Photo History: The Legacy of Dr. Sidney Farber

This Thanksgiving, as we continue to look for better ways to care for our patients today, and in the future, we also look back and give thanks to the foresight of our founder, Sidney Farber, MD.

Sidney Farber at microscope

Sidney Farber in lab

Working in this basement laboratory at Boston Children’s Hospital during the 1940s, Dr. Farber sought the treatment that could thwart childhood leukemia – a disease that was almost universally fatal. Within a few years, he would help dramatically change those numbers.

Sidney Farber at new building site

Dr. Farber (center, in white lab coat) was so successful in treating pediatric cancer patients that in 1952 he secured funding to move from his one-room lab into a four-story, state-of-the-art cancer center where research and therapy all took place under one roof.

Sidney Farber with a patient

As more children with cancer recovered, Dr. Farber and his colleagues sought ways to lengthen pediatric survivorship and help children – and adult survivors – with the side-effects and long-term complications of their cancer.

Sidney Farber and President Johnson

During his later years, Dr. Farber was a frequent visitor to Washington, D.C., where he lobbied for addition national research funding from presidents including Lyndon Johnson (pictured) and Richard Nixon.

* [Work request 1]: According to the Sidney Farber photo history, in what year did Dr. Farber secure funding to leave his one-room lab for a four-story cancer center?
* [Work request 2]: Please continue the Sidney Farber photo history from the point where it ends.

* [Entries supplied]:
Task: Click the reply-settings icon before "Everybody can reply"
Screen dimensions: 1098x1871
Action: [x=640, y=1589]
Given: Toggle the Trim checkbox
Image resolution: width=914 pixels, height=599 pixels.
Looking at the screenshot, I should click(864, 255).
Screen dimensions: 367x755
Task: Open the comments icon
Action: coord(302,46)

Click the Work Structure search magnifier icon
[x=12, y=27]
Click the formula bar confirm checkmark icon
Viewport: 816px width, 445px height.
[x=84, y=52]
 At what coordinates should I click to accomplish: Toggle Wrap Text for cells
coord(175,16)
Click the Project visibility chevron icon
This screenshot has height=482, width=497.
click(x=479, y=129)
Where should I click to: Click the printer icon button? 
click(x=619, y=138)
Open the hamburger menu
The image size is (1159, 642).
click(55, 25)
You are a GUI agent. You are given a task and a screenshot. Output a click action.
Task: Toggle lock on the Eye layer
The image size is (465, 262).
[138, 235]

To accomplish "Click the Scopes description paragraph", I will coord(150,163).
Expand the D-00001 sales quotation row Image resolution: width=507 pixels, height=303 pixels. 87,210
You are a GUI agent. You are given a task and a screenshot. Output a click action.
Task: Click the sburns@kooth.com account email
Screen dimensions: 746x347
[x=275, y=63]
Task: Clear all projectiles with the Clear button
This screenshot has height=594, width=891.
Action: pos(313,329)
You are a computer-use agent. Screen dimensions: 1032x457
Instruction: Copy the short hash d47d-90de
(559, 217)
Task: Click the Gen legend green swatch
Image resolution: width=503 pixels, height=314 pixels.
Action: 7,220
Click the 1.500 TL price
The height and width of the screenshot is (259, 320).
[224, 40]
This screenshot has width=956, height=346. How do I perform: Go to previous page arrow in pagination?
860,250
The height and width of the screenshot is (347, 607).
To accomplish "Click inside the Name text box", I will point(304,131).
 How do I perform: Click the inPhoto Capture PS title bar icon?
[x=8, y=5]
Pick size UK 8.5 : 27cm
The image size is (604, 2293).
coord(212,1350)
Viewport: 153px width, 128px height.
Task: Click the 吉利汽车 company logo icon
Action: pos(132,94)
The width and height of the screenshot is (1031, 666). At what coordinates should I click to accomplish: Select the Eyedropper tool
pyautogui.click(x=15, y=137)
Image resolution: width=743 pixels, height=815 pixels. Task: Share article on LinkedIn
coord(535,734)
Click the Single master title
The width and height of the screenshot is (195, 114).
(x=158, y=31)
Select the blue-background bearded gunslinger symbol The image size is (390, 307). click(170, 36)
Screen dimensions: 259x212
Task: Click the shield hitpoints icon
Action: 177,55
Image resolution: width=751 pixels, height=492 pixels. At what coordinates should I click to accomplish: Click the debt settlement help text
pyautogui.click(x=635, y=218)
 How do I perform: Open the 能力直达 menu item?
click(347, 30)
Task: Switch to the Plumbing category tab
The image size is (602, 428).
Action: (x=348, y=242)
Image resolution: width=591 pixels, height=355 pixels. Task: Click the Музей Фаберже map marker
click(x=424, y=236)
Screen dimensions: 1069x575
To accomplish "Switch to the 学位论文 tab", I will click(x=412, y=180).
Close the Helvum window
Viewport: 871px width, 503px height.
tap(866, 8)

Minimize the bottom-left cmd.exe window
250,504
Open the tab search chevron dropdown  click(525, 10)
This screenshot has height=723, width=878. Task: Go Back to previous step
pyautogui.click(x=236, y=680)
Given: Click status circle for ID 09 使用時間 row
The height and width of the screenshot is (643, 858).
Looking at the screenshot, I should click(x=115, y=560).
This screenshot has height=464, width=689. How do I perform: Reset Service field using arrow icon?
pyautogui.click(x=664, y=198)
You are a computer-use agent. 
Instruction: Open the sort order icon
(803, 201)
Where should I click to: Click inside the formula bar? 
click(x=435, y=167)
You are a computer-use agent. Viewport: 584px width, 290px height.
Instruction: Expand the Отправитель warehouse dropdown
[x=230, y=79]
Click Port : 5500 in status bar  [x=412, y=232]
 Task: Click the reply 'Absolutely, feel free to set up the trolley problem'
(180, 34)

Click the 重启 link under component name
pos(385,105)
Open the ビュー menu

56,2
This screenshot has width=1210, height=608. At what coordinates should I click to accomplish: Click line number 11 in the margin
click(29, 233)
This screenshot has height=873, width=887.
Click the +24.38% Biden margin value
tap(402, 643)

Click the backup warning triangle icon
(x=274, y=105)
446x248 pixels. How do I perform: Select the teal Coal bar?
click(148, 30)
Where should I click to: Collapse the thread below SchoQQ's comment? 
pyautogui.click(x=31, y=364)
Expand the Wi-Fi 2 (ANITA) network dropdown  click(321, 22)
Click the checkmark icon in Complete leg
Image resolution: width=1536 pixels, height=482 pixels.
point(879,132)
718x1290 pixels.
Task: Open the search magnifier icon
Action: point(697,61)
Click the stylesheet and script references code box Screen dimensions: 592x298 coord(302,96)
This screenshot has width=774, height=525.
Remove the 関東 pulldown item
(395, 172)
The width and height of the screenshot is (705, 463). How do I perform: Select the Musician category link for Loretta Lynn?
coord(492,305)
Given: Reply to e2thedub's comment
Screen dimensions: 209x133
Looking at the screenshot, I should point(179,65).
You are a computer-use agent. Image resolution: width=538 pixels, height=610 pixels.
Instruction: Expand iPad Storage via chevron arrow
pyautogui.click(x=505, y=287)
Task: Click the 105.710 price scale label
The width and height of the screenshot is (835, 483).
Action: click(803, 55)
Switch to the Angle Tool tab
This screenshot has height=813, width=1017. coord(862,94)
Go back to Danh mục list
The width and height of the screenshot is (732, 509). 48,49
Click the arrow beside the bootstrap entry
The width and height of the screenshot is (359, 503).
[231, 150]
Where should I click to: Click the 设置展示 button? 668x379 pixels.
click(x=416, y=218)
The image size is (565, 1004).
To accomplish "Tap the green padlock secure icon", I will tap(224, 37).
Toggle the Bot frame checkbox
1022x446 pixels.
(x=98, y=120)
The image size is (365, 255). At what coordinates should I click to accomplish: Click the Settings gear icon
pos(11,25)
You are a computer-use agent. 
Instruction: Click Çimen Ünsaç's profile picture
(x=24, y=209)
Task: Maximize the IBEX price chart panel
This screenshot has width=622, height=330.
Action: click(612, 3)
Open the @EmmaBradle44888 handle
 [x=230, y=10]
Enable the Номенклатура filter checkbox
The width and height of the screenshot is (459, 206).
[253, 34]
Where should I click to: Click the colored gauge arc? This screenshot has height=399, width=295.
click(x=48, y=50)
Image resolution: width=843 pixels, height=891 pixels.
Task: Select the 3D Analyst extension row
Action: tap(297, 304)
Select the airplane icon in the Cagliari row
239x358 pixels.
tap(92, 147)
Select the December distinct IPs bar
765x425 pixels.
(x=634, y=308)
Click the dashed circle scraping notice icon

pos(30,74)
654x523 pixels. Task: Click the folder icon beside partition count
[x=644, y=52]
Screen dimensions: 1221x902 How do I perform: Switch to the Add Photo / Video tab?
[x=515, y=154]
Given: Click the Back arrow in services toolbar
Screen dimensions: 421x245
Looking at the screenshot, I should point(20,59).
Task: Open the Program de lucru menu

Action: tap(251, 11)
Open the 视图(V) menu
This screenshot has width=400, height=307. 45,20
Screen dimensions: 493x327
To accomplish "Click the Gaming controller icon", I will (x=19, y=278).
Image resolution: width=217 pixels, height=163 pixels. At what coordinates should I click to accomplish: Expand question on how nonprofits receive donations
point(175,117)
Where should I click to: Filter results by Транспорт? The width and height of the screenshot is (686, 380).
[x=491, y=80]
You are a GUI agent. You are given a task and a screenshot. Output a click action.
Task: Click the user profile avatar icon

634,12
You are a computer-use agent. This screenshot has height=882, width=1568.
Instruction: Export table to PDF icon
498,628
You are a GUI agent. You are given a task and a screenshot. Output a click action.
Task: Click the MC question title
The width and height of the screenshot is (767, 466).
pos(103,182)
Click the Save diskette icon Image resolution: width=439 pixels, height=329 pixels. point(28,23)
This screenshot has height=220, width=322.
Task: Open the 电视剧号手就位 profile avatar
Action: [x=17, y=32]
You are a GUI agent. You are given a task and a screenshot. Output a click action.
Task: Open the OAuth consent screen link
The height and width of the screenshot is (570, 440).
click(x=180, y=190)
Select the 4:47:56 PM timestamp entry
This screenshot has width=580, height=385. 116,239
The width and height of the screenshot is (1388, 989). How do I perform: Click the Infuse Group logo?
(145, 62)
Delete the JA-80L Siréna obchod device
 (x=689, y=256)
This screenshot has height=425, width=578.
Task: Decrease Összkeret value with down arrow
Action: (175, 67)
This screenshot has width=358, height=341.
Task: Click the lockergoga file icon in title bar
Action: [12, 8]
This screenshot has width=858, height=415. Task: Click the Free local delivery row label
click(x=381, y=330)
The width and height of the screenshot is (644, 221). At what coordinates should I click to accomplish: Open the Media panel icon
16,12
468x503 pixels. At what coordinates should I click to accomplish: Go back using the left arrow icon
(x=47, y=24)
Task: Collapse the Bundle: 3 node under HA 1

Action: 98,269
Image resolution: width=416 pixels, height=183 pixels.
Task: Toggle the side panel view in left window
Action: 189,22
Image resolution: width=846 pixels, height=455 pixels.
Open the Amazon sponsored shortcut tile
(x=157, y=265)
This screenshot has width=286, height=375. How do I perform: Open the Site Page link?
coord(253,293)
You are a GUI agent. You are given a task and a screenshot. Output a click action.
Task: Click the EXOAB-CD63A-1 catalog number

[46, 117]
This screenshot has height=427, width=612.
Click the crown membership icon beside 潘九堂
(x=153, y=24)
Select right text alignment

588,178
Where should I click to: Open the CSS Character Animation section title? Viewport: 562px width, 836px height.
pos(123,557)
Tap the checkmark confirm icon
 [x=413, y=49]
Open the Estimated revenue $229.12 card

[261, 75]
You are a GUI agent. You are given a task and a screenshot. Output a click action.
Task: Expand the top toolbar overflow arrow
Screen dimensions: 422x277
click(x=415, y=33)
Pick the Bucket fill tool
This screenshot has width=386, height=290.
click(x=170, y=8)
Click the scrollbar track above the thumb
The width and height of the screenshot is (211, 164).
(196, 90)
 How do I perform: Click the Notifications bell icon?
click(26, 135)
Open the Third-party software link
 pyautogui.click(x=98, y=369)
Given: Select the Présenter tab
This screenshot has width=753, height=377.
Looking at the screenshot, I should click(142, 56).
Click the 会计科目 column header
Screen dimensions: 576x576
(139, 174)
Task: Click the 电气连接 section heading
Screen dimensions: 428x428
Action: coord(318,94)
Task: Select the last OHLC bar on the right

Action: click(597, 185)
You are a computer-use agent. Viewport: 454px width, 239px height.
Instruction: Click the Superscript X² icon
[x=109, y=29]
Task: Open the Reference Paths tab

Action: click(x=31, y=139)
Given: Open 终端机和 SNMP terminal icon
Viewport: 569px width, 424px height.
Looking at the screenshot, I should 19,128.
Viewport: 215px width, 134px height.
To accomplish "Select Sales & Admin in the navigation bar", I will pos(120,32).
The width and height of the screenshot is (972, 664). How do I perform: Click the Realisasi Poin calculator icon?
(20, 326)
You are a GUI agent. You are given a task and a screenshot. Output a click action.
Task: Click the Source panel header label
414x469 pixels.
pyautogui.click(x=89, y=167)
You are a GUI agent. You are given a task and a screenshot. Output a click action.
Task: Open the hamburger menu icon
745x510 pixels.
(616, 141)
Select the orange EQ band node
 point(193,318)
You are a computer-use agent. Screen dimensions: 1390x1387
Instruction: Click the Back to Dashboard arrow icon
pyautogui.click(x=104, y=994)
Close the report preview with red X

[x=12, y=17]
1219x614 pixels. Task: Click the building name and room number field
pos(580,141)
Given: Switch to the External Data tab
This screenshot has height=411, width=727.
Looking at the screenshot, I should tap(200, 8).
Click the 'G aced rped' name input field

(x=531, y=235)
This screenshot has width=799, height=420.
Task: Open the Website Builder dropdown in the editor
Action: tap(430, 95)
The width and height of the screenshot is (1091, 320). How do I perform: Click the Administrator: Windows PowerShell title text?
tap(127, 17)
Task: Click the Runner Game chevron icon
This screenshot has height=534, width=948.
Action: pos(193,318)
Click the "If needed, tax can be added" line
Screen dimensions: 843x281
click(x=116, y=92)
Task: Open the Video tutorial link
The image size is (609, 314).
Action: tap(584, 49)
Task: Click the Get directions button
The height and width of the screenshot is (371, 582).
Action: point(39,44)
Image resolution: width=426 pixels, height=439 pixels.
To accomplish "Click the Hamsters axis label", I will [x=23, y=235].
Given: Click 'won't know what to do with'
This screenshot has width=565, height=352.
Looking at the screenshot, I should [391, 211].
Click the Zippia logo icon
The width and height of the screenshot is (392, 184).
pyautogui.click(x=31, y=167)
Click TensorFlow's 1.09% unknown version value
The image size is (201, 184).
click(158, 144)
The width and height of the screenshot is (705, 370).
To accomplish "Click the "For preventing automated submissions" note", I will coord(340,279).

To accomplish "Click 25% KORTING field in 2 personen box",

* [Written reply 1]: 1952

* [Written reply 2]:
Sidney Farber at window

Although he did not live to see the end of cancer, Dr. Farber – here watching construction of the Charles A. Dana Building shortly before his 1973 death – left his center in robust shape to continue helping both children and adults battling the disease.

1 thought on “Photo History: The Legacy of Dr. Sidney Farber”

  1. I unfortunately missed the PBS series of programs, but was so happy to be able to read about Dr. Farber and his work here. As amazing as all of today’s technology is and how promising it is, it is just as amazing what doctors such as Dr. Farber researched and developed in their times when technology was so limited compared to today. They were truly pioneers, without which we wouldn’t be where we are today in the field of cancer.